--- start RECORDS FOR PROCESSING ---

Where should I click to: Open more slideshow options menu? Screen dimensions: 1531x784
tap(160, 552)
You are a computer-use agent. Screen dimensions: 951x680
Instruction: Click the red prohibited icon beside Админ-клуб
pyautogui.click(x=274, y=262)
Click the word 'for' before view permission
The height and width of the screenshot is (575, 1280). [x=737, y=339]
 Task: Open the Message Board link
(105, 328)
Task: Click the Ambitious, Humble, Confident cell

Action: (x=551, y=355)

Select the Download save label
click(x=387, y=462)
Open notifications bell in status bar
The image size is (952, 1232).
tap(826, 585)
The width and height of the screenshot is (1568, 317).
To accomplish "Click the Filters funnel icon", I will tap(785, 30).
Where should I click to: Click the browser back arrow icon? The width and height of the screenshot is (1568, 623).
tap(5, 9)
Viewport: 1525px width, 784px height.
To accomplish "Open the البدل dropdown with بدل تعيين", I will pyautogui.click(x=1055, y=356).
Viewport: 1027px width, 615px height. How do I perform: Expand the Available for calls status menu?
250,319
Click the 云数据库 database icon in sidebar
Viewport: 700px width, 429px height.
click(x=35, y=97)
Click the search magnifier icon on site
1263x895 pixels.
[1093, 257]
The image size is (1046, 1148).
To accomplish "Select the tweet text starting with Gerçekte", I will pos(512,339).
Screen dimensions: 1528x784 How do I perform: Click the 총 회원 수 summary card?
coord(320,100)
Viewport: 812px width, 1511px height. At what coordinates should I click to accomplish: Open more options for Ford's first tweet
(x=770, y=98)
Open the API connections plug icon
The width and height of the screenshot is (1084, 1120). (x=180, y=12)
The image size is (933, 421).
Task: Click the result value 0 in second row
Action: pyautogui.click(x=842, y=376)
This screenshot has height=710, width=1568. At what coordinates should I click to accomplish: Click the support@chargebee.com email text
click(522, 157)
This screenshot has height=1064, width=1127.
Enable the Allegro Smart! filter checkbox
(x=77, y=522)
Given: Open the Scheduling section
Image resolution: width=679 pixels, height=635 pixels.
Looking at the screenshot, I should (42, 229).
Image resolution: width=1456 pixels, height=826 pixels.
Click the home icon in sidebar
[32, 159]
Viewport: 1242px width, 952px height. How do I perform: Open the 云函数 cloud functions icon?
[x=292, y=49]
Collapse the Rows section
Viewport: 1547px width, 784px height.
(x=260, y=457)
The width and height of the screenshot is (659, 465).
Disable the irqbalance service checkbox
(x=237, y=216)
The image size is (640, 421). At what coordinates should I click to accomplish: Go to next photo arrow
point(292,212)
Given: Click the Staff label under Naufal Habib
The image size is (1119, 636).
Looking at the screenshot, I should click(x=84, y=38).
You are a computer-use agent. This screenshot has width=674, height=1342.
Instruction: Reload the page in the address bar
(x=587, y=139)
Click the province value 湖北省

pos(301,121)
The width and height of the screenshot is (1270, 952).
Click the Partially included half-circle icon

--- end RECORDS FOR PROCESSING ---

→ **BRIEF**
Copy out the whole listing above line for line, with no changes to any character, spacing, or line break.

→ **TASK OUTPUT**
Where should I click to: Open more slideshow options menu? Screen dimensions: 1531x784
tap(160, 552)
You are a computer-use agent. Screen dimensions: 951x680
Instruction: Click the red prohibited icon beside Админ-клуб
pyautogui.click(x=274, y=262)
Click the word 'for' before view permission
The height and width of the screenshot is (575, 1280). [x=737, y=339]
 Task: Open the Message Board link
(105, 328)
Task: Click the Ambitious, Humble, Confident cell

Action: (x=551, y=355)

Select the Download save label
click(x=387, y=462)
Open notifications bell in status bar
The image size is (952, 1232).
tap(826, 585)
The width and height of the screenshot is (1568, 317).
To accomplish "Click the Filters funnel icon", I will tap(785, 30).
Where should I click to: Click the browser back arrow icon? The width and height of the screenshot is (1568, 623).
tap(5, 9)
Viewport: 1525px width, 784px height.
To accomplish "Open the البدل dropdown with بدل تعيين", I will pyautogui.click(x=1055, y=356).
Viewport: 1027px width, 615px height. How do I perform: Expand the Available for calls status menu?
250,319
Click the 云数据库 database icon in sidebar
Viewport: 700px width, 429px height.
click(x=35, y=97)
Click the search magnifier icon on site
1263x895 pixels.
[1093, 257]
The image size is (1046, 1148).
To accomplish "Select the tweet text starting with Gerçekte", I will pos(512,339).
Screen dimensions: 1528x784 How do I perform: Click the 총 회원 수 summary card?
coord(320,100)
Viewport: 812px width, 1511px height. At what coordinates should I click to accomplish: Open more options for Ford's first tweet
(x=770, y=98)
Open the API connections plug icon
The width and height of the screenshot is (1084, 1120). (x=180, y=12)
The image size is (933, 421).
Task: Click the result value 0 in second row
Action: pyautogui.click(x=842, y=376)
This screenshot has height=710, width=1568. At what coordinates should I click to accomplish: Click the support@chargebee.com email text
click(522, 157)
This screenshot has height=1064, width=1127.
Enable the Allegro Smart! filter checkbox
(x=77, y=522)
Given: Open the Scheduling section
Image resolution: width=679 pixels, height=635 pixels.
Looking at the screenshot, I should (42, 229).
Image resolution: width=1456 pixels, height=826 pixels.
Click the home icon in sidebar
[32, 159]
Viewport: 1242px width, 952px height. How do I perform: Open the 云函数 cloud functions icon?
[x=292, y=49]
Collapse the Rows section
Viewport: 1547px width, 784px height.
(x=260, y=457)
The width and height of the screenshot is (659, 465).
Disable the irqbalance service checkbox
(x=237, y=216)
The image size is (640, 421). At what coordinates should I click to accomplish: Go to next photo arrow
point(292,212)
Given: Click the Staff label under Naufal Habib
The image size is (1119, 636).
Looking at the screenshot, I should click(x=84, y=38).
You are a computer-use agent. This screenshot has width=674, height=1342.
Instruction: Reload the page in the address bar
(x=587, y=139)
Click the province value 湖北省

pos(301,121)
The width and height of the screenshot is (1270, 952).
Click the Partially included half-circle icon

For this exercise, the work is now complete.